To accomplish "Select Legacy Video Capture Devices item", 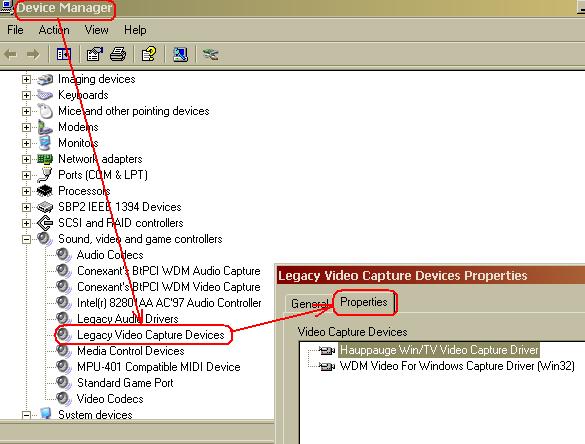I will click(151, 335).
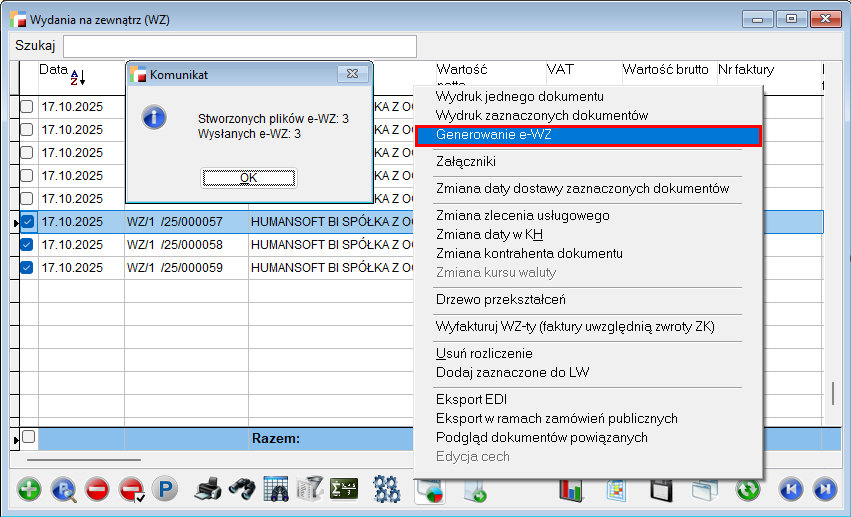Choose Drzewo przekształceń menu entry
The image size is (851, 517).
[x=501, y=299]
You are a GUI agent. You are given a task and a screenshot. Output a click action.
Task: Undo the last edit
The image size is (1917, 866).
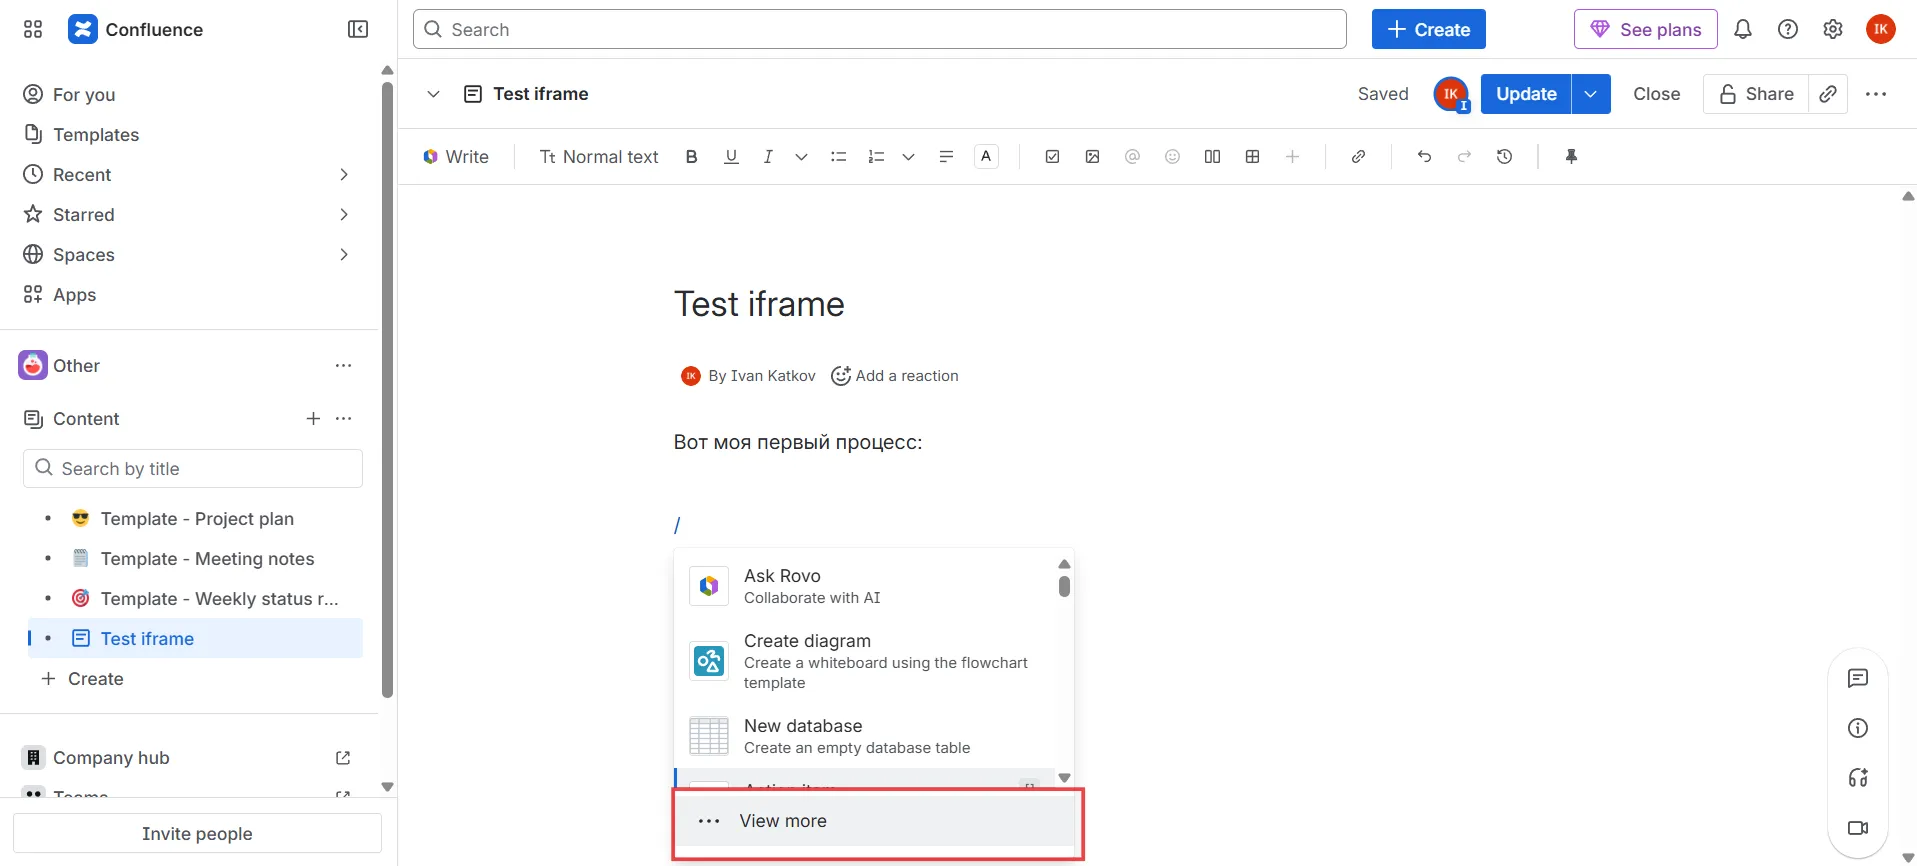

→ Goal of the exercise
Please transcribe, with no additions, the lines starting at the one that contains "You are a GUI" and running through the last line of the entries, inclusive. Leave the pictures out.

→ Reply
You are a GUI agent. You are given a task and a screenshot. Output a click action.
Task: Undo the last edit
The image size is (1917, 866).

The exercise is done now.